Given entries
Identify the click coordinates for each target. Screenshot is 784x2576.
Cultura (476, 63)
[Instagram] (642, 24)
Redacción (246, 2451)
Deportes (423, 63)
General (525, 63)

---

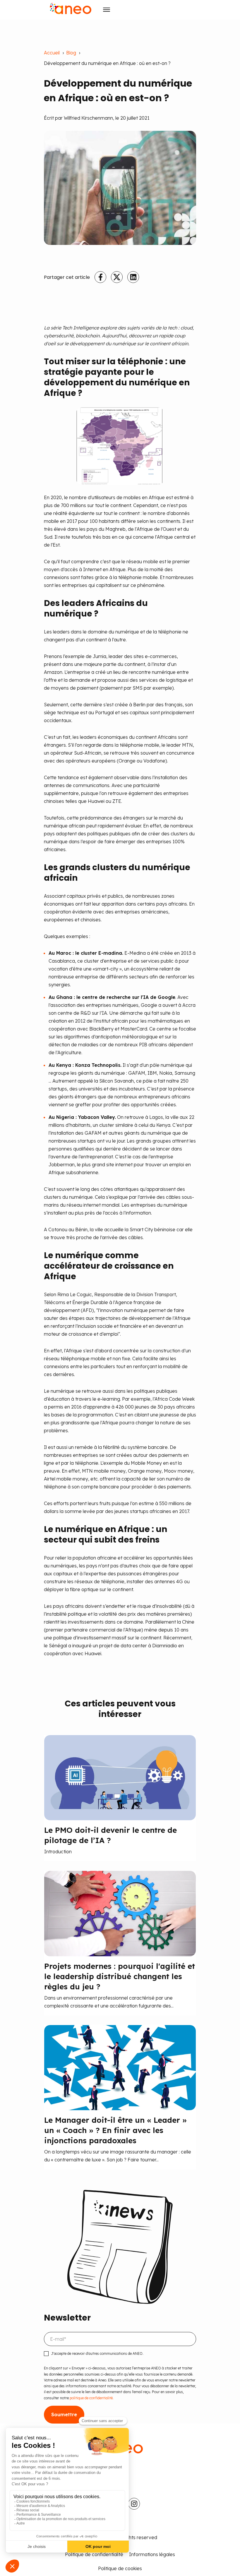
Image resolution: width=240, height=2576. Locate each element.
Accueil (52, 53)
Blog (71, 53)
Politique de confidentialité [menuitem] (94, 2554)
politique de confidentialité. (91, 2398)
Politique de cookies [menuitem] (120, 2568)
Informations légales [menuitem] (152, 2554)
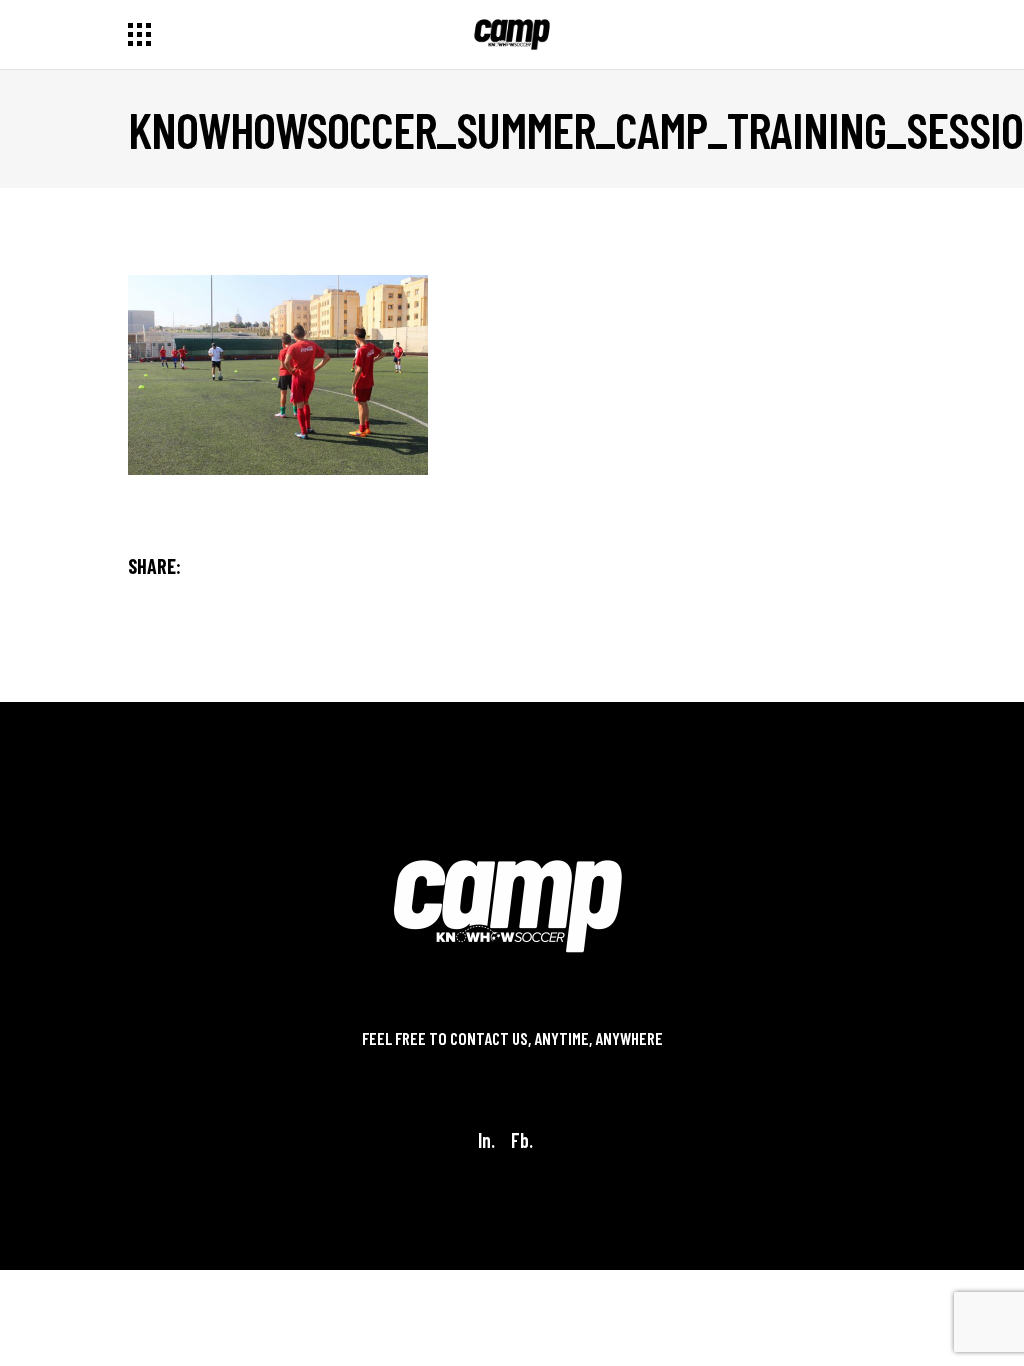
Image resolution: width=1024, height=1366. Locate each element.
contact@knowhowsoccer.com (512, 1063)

* * *

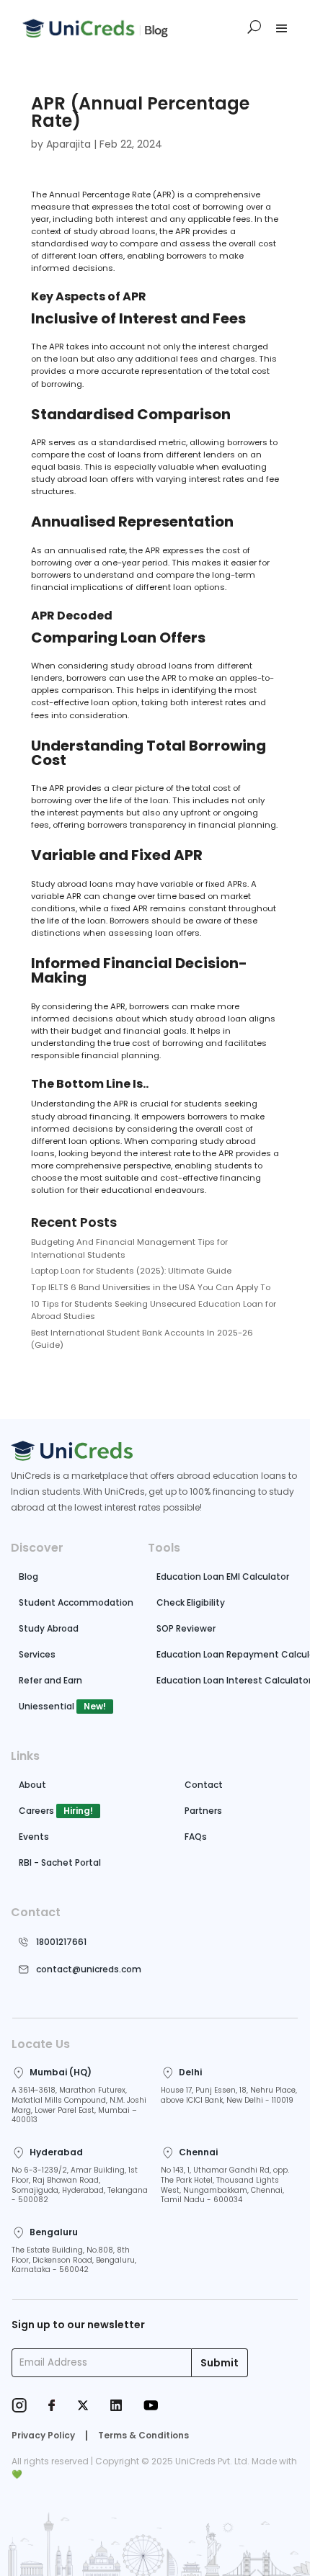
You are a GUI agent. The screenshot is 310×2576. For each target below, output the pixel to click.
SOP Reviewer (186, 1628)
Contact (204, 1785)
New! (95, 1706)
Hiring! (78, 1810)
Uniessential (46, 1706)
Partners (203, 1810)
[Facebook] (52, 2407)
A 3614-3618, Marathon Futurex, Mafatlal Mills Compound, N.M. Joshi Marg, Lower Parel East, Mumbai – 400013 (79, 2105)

About this exercise
Go through the data above line by line, count those that contain the string "resolution", and reply with the count only.

Expected output
2